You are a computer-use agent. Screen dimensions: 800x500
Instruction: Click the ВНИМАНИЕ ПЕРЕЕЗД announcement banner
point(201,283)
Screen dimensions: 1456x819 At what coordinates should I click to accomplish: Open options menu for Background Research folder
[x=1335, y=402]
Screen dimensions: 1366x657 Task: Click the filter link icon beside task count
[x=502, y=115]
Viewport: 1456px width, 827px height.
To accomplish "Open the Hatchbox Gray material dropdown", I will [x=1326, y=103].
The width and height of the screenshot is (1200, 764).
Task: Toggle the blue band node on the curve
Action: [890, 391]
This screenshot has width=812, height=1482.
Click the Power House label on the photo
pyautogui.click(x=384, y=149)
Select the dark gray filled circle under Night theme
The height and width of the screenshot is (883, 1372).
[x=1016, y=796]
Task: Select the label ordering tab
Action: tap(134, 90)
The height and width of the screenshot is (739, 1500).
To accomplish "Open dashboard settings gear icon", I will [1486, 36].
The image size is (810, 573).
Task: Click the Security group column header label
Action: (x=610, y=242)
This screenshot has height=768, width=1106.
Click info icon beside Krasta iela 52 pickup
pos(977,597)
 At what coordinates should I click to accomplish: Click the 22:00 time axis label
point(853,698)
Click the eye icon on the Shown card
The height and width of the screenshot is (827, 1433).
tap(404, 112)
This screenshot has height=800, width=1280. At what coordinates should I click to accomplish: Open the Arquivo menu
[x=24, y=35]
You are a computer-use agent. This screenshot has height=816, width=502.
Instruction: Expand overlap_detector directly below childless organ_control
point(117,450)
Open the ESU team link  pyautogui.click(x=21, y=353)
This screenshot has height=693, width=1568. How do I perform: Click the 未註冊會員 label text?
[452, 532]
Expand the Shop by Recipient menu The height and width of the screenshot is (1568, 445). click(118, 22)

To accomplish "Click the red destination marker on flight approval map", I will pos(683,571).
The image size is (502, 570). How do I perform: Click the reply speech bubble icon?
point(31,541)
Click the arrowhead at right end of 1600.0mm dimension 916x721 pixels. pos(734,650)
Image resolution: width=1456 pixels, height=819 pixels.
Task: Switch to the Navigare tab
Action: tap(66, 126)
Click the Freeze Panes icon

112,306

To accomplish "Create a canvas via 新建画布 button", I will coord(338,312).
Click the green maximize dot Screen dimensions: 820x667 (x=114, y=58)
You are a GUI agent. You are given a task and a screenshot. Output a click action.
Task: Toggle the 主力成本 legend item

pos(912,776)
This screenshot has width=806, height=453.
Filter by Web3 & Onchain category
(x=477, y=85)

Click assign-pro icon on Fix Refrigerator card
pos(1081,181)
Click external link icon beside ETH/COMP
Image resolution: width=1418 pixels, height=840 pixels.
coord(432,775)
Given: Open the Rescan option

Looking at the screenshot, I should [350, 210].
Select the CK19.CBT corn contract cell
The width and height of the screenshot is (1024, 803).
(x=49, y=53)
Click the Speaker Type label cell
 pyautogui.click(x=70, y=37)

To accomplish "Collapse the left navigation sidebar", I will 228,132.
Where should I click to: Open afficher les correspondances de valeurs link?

The task →
Among the lines above, which contain the word "agent"? Copy every one.

Reply →
You are a computer-use agent. Screen dimensions: 800x500
You are a computer-use agent. This screenshot has height=816, width=502.
You are a GUI agent. You are given a task and a screenshot. Output a click action.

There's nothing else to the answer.